The home environment
Step back and look at the modern home through the lens of an animal that is never more than a metre from the floor, that licks every surface it contacts, and that has no way of leaving.
Synthetic fragrances from candles and air fresheners concentrate at low levels, which is precisely where your pet lives. Cleaning products leave residues on floors that are absorbed through paws and ingested during grooming. Lawn treatments persist in grass for weeks. Plastic toys off-gas compounds that accumulate in body tissue. Artificial lighting at night disrupts circadian rhythm in pets just as it does in humans. The electromagnetic environment of a home filled with wifi routers, smart devices, and screens is one that no animal in evolutionary history has encountered before.
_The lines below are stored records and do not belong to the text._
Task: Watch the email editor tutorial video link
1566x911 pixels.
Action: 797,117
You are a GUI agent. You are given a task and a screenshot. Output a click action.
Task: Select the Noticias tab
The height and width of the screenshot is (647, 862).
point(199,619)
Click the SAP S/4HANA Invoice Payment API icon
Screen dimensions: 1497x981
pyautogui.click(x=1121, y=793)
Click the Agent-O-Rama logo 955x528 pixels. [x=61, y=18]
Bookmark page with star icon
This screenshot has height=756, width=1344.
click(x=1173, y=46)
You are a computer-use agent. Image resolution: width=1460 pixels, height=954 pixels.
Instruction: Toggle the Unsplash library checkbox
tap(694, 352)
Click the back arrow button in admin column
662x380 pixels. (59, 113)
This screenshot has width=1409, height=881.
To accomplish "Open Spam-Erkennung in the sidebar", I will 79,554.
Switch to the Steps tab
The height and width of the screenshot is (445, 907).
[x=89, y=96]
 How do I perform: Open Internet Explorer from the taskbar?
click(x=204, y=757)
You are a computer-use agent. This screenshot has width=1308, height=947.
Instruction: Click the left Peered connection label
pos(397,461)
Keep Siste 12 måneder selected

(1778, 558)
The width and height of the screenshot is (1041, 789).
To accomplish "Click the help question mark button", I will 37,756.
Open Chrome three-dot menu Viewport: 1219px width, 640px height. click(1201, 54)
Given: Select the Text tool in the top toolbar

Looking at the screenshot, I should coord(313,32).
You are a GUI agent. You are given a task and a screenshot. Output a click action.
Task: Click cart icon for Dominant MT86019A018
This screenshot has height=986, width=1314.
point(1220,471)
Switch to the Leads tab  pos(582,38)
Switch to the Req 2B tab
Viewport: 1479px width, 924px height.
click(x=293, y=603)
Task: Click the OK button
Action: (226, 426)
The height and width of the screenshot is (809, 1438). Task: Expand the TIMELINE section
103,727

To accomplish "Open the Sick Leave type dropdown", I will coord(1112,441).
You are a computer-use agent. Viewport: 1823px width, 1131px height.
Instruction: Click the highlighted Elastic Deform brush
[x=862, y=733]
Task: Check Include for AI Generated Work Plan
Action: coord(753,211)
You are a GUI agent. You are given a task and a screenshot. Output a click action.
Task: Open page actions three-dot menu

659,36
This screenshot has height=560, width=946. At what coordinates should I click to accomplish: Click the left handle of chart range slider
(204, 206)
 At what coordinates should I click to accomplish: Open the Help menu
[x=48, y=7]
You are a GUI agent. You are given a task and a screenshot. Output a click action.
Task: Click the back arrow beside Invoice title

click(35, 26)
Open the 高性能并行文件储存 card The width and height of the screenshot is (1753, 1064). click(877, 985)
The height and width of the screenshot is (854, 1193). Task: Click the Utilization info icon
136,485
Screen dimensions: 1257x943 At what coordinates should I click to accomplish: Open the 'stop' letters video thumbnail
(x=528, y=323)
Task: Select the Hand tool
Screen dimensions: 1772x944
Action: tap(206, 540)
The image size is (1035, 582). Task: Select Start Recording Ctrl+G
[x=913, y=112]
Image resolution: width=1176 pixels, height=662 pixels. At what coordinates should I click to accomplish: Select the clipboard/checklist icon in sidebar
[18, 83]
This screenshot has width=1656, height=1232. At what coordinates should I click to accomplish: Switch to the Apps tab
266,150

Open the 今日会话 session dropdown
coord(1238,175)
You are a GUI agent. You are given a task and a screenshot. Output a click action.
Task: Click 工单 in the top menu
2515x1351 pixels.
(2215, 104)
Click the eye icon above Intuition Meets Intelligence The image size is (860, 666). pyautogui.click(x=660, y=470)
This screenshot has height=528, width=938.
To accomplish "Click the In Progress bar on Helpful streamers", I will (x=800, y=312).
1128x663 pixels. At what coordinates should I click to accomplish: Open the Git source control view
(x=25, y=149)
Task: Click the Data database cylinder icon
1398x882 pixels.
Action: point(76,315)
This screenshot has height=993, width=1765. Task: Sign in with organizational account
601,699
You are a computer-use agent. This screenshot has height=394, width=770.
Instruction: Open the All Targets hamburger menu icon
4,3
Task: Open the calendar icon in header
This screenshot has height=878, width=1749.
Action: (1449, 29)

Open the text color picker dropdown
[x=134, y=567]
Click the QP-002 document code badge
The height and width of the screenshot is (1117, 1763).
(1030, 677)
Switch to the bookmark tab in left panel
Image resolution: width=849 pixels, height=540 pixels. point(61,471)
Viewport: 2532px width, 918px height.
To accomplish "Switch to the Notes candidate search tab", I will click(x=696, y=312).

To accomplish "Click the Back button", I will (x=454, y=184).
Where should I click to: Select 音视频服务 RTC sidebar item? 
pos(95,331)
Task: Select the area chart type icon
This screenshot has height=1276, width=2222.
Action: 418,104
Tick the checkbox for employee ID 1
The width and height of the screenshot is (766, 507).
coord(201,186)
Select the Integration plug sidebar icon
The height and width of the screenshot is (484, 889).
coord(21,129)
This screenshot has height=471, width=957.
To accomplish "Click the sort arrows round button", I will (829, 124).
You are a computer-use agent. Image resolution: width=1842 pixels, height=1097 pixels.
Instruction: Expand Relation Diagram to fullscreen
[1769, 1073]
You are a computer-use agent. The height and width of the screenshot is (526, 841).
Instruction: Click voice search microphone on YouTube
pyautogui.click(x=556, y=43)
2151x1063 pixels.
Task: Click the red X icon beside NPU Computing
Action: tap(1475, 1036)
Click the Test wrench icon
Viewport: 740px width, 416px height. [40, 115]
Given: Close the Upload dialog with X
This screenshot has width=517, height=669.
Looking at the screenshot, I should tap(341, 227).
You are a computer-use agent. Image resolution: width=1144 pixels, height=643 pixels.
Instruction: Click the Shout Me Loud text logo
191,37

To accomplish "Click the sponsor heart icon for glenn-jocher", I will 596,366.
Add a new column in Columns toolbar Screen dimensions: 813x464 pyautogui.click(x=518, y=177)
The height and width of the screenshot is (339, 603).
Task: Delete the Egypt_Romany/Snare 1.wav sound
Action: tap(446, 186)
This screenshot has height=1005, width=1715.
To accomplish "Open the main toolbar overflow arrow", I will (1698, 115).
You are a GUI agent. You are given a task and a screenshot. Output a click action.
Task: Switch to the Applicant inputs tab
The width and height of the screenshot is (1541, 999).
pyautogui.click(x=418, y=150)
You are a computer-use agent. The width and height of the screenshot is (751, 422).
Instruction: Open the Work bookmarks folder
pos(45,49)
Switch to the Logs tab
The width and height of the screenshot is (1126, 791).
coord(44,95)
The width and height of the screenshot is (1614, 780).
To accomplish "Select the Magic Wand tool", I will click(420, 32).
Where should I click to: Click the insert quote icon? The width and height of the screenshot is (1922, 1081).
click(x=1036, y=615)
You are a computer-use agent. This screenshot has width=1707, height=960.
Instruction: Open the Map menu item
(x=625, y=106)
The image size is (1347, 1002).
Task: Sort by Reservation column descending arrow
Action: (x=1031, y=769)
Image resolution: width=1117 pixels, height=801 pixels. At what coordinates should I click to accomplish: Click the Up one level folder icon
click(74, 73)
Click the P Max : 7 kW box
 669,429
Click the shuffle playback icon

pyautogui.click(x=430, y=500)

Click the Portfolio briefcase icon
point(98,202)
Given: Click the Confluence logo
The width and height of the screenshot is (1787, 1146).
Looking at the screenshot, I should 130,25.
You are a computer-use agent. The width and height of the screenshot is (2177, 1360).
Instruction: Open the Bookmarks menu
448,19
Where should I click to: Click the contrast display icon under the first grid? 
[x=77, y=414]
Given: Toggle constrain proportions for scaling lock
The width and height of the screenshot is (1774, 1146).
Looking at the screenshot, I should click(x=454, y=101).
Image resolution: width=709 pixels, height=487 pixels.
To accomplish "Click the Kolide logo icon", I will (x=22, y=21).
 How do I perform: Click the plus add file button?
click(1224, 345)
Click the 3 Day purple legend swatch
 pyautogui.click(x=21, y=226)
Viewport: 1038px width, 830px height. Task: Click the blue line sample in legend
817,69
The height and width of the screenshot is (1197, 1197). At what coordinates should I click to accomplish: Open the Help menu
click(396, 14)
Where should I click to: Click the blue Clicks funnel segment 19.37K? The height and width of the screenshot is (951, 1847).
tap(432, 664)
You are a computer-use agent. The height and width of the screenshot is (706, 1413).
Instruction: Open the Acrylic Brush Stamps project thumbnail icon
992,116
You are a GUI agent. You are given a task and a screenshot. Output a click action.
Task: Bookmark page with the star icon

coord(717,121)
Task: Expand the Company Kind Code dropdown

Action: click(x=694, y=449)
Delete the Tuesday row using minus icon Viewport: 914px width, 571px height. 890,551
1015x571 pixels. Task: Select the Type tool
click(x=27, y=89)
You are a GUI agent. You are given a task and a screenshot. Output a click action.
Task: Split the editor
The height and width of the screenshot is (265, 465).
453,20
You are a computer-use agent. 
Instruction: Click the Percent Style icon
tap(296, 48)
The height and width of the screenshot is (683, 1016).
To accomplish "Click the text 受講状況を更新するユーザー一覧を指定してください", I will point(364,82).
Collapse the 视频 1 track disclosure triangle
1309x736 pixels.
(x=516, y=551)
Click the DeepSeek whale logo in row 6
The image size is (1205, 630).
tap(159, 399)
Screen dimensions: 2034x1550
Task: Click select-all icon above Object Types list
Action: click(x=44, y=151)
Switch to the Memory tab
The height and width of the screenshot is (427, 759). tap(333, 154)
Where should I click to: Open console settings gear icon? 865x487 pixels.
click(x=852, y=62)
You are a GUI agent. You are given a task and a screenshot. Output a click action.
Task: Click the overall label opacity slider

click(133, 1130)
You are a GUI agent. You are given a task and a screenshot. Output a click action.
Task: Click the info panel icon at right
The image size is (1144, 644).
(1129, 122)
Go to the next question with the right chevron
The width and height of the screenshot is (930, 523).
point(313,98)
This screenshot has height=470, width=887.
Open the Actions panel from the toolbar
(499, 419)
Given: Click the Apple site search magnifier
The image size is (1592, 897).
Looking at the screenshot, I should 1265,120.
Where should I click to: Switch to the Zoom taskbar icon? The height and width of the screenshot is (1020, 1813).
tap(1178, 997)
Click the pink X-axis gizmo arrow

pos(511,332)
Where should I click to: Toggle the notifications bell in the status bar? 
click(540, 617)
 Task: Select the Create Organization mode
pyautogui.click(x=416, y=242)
This requires the same gradual, practical shift that good health always requires, swapping the synthetic candle for a beeswax one, the chemical floor cleaner for a natural alternative, the plastic toy for one made from antler horns, the treated lawn for one that is simply left to grow a little wilder. Natural fibre bedding and blankets such as wool and cotton instead of polyester. A spot near a window where sunlight actually reaches them.
Small things. Done consistently. Over a lifetime, they add up to something that matters.

The thread running through it all
Here is what connects every point in this piece... your health and your pet's health are not separate projects. They are the same project, running in parallel, shaped by the same environment, the same choices, the same daily accumulation of small decisions that either support life or slowly work against it.
Every habit you build around eating real food, filtering your water, reducing your toxic load, getting outside, moving your body, and questioning whether every medication you're offered is actually necessary, every single one of those habits benefits your pet too. Not as a side effect, but as a direct consequence of sharing a life.
Our pets give us everything they have. Their time with us is shorter than we want it to be, and we have more influence over the length and quality of that time than most of us have been told. The goal isn't perfection, it's awareness. One better choice, and then another, and then another.
The healthier you live, the healthier they live. You are in this together. And that is absolutely worth taking seriously.